Iguanas are not cold-tolerant, and this restricts their nonnative populations from expanding. Some nonnative species are more tolerant of cooler temperatures and their populations may expand more easily. For instance, in 2005-6 my collaborators and I studied Cuban Brown Anoles (Anolis sagrei) to evaluate their tolerance to cold in populations from south and central Florida and into Georgia. Individual Cuban Brown Anoles with an ability to tolerate cold were able to find areas to persist. Although this small lizard competes with our native Green Anole (Anolis carolinensis), it’s generally not considered a problem for people.

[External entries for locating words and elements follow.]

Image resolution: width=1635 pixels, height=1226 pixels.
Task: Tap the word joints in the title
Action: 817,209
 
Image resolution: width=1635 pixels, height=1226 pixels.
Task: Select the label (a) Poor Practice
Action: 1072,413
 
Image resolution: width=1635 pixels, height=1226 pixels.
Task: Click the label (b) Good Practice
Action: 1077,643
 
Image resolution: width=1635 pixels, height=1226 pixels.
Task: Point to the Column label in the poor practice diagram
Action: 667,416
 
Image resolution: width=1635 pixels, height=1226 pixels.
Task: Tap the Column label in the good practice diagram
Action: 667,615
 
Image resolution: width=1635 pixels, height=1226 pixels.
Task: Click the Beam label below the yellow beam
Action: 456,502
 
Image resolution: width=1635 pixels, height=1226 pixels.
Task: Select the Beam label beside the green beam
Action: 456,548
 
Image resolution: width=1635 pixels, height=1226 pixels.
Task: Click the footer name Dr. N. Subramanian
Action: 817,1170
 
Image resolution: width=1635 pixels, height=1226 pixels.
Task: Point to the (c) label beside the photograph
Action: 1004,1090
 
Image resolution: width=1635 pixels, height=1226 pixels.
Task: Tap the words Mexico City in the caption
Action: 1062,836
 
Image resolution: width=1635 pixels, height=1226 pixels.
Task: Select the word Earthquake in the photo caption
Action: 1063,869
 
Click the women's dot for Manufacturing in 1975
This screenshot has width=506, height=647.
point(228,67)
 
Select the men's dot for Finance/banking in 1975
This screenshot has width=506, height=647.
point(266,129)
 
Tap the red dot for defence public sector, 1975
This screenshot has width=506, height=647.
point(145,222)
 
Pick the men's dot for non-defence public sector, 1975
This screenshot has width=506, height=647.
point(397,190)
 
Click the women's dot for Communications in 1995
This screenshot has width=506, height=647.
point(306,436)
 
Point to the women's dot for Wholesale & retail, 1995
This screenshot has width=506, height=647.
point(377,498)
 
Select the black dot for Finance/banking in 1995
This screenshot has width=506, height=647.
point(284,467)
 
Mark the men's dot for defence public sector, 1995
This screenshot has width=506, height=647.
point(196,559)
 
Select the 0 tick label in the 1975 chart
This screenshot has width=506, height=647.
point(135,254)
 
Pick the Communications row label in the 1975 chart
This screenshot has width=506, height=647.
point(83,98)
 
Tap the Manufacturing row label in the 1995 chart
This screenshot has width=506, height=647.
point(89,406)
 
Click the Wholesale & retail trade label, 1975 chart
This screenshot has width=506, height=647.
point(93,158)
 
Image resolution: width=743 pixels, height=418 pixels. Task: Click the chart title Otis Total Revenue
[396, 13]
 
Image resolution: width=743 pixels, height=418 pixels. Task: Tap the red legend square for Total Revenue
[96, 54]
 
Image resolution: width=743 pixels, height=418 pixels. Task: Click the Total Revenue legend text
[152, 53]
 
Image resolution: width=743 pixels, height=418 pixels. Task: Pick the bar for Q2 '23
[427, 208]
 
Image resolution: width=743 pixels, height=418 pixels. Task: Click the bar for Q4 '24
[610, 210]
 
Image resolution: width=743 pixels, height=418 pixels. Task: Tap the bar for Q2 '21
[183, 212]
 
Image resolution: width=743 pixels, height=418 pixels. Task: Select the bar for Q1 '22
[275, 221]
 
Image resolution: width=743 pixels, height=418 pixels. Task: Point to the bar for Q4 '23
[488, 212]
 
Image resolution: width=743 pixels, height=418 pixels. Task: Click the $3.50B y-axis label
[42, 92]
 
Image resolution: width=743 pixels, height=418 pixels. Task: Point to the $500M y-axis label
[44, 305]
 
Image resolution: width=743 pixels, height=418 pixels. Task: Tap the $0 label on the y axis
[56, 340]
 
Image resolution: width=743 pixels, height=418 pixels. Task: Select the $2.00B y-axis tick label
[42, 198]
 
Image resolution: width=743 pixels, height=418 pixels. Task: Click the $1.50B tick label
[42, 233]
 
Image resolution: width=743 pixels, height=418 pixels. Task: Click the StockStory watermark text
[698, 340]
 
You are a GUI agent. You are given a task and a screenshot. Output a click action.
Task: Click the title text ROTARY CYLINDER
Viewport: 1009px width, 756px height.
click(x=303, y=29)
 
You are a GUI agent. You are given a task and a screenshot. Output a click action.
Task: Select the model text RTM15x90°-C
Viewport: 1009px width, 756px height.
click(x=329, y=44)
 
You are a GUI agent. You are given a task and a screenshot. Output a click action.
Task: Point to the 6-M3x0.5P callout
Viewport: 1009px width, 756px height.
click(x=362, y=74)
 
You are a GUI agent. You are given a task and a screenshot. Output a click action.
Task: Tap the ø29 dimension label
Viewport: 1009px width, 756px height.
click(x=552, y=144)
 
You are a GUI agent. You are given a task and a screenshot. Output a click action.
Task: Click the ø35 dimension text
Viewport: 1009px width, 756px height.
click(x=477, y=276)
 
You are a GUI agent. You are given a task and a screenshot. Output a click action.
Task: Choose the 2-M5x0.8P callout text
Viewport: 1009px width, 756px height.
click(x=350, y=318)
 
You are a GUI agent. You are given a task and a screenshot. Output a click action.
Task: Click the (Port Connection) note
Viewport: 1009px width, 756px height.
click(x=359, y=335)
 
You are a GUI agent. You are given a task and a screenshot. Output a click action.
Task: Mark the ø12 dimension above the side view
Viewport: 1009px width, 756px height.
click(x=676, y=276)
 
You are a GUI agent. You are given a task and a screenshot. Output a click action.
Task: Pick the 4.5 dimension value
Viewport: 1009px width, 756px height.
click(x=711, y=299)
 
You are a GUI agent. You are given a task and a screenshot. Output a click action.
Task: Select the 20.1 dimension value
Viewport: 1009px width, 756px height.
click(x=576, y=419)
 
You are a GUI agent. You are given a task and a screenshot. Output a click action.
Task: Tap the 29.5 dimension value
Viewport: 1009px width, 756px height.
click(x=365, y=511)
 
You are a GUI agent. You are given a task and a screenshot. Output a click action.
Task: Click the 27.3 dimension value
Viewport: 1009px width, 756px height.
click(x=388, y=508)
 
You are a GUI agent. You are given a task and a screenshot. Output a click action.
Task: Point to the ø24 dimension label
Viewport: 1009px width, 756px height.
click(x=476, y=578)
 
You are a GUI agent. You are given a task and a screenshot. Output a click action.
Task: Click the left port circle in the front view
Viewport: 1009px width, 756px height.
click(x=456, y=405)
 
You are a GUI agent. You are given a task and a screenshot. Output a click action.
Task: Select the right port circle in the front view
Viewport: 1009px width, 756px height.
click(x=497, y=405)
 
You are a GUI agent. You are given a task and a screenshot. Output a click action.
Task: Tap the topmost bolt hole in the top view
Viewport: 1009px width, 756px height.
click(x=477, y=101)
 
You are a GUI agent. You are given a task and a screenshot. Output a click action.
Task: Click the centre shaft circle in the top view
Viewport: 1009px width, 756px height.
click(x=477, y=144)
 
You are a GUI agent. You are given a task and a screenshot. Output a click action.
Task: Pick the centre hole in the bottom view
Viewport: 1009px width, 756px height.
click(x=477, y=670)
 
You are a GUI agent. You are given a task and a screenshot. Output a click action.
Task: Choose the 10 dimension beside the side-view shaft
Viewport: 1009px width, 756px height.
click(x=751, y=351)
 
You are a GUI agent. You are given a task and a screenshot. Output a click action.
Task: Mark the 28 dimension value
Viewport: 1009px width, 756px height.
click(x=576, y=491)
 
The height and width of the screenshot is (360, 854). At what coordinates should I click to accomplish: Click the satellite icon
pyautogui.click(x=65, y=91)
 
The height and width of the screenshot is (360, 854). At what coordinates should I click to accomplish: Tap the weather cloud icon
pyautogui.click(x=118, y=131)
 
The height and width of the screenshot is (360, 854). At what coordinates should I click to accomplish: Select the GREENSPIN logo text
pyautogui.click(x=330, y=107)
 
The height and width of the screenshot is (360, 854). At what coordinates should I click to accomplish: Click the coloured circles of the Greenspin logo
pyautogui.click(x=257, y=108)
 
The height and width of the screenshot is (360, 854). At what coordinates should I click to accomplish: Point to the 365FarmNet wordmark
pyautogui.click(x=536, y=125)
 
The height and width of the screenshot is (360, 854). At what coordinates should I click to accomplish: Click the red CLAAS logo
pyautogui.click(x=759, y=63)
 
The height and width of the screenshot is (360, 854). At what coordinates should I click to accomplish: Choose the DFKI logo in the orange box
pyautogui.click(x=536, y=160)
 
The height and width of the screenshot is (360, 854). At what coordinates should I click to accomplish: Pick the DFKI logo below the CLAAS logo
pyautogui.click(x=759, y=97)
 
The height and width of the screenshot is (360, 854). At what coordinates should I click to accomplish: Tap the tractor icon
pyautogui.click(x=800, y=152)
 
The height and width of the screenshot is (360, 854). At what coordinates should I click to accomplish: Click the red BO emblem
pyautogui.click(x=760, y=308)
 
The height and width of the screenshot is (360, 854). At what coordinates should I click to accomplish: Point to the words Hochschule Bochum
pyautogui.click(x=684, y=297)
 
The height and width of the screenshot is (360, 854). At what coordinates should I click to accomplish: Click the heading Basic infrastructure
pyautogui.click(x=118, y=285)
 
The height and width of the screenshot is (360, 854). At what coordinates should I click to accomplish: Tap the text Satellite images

But what happens when a not-so-small lizard figures out a way to survive the cold? This is currently a growing problem in the southeast with Argentine Black-and-White Tegus (Salvator merianae). These lizards compete for burrows in the winter, eat native species (both common and imperiled species), and may negatively impact our own pets and gardens. Control programs are in place, but eradication may be unlikely at this point.
Adaptation’s team continues to study wildlife and plant species whether they’re native to certain areas or not. Although species populations naturally shift, our work with agencies better helps our collective understanding of these shifts and species-specific needs. This work helps track non-native species movements to determine how problematic this could be and if control methods are an option.
Do you want to help? Maybe you’re not comfortable with identifying wildlife and/ or plants…no worries. Next time you’re outside, notice that cool bug, bird, or flower and share your observation. One way to do this, is through the iNaturalist application. Recording your observations here will get reported to agencies managing our resources for us all.